« La loi sur l’intelligence artificielle (IA) offre aux législateurs européens l’occasion de mettre fin à l’utilisation de systèmes d’IA discriminatoires et qui bafouent les droits, a déclaré Mher Hakobyan, conseiller en matière de plaidoyer sur la réglementation de l’intelligence artificielle à Amnesty International.
« L’UE doit interdire l’utilisation de systèmes d’IA discriminatoires qui affectent de manière disproportionnée les personnes issues de groupes marginalisés, notamment les migrant·e·s, les réfugié·e·s et les demandeurs·euses d’asile. Ces technologies établissent le profil de personnes et de communautés, en prétendant " prédire " les crimes ou " identifier " les personnes censées représenter un risque pour la sécurité, ce qui peut même conduire à leur refuser le droit d’asile. Les législateurs européens doivent saisir cette occasion d’interdire l’utilisation de certaines pratiques fondées sur l’IA et de protéger les droits des migrant·e·s, des réfugié·e·s et des demandeurs·euses d’asile face aux aspects néfastes de l’IA.
« Il faut également interdire l’utilisation des technologies de surveillance de masse, comme les outils d’identification biométrique à distance, rétrospectifs et en temps réel. La loi proposée doit aussi bannir les systèmes discriminatoires de notation sociale qui empêchent les personnes d’accéder à des services publics et privés essentiels, tels que les pensions alimentaires et l’éducation.
« La loi doit également aborder le développement de technologies européennes qui sont exportées vers des pays tiers. Premièrement, il faut interdire l’exportation à l’étranger des systèmes d’IA interdits en Europe. Deuxièmement, les technologies à haut risque autorisées qui sont exportées doivent répondre aux mêmes exigences réglementaires que celles qui sont commercialisées au sein de l’UE.
« Enfin, il convient d’appliquer des mesures strictes en matière d’obligation de rendre des comptes et de transparence lorsque des organismes publics et privés se servent de systèmes d’IA au sein de l’UE. Ils doivent alors exposer leur utilisation des systèmes d’IA à haut risque et publier des évaluations approfondies de l’impact sur les droits humains. Ainsi sera-t-il possible de demander réparation en cas d’abus. La loi sur l’intelligence artificielle doit porter création d’un mécanisme à cet effet. »
Complément d’information
Le 21 avril 2021, la Commission européenne a proposé un texte de loi régissant l’utilisation de l’intelligence artificielle. Le Conseil de l’UE, représentant les gouvernements des pays membres de l’UE, a adopté sa position [1] en décembre 2022. Le Parlement européen prévoit de finaliser sa position ce printemps, après quoi les deux institutions, ainsi que la Commission européenne, devront se mettre d’accord sur un texte commun pour la règlementation.

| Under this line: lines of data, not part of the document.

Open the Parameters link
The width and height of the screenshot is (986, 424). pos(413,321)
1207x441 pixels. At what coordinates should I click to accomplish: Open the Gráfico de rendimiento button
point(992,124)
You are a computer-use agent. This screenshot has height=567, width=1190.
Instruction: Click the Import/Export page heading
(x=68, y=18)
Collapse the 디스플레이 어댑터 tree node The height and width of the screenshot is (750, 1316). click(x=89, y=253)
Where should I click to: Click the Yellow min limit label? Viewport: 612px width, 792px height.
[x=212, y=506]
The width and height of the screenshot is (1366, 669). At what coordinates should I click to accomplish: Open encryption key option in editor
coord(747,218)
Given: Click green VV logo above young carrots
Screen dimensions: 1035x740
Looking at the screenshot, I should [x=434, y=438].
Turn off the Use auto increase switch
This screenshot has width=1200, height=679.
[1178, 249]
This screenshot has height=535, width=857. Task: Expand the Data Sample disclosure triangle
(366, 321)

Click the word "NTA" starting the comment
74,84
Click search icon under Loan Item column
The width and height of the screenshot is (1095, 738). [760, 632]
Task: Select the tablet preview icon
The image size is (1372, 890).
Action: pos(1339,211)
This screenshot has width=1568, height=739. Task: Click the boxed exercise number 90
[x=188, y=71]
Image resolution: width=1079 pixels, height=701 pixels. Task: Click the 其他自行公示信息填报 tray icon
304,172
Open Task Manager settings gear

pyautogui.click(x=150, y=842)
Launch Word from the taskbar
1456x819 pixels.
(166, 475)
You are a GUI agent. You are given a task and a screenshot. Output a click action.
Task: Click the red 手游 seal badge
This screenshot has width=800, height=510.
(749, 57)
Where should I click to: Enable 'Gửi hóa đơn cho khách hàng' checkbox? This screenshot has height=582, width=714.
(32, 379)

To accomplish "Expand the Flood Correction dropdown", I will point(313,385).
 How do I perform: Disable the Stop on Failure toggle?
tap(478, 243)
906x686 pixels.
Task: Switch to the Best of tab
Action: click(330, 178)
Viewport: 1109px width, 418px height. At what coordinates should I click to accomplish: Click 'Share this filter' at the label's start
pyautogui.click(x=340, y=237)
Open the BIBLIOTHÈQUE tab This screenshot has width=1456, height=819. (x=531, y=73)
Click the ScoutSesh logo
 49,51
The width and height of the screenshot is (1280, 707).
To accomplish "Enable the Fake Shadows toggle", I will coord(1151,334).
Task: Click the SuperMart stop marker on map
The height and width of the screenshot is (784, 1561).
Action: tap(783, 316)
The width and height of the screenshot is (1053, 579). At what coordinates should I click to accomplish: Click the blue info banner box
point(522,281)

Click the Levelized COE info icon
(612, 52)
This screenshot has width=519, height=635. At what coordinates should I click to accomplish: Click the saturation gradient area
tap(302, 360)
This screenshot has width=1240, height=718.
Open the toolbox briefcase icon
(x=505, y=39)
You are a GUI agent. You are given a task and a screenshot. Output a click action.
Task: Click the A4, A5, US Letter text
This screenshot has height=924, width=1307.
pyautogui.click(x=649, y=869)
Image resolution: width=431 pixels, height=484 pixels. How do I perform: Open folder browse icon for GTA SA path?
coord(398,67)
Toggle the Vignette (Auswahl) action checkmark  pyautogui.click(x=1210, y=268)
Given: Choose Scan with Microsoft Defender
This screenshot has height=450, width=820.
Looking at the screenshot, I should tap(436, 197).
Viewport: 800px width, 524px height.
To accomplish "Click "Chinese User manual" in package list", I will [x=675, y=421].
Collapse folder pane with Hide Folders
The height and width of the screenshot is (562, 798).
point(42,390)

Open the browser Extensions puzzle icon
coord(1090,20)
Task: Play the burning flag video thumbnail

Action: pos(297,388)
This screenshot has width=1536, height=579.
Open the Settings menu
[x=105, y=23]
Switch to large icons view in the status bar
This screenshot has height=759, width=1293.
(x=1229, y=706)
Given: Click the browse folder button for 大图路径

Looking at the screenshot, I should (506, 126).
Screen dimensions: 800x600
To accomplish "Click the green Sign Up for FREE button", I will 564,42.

Notre dernière lettre ouverte, à l’initiative de notre secrétaire générale Agnès Callamard, appelle les membres du Parlement européen à interdire l’usage de certains systèmes d’IA qui ne sont pas compatibles avec les droits fondamentaux des migrant·e·s, des réfugié·e·s et des demandeurs·euses d’asile. Cette lettre est publiée le 26 avril 2023.
En tant que membre d’une coalition d’organisations de la société civile menée par le Réseau européen des droits numériques (EDRi), Amnesty International milite [2] en faveur de règlements concernant les technologies d’intelligence artificielle au sein de l’UE qui protègent et promeuvent les droits humains.
Le 19 avril 2023, Amnesty International et les partenaires de cette coalition ont publié une déclaration ouverte [3] appelant le Parlement européen à protéger les droits humains dans le cadre de la législation sur l’intelligence artificielle, à l’approche du vote.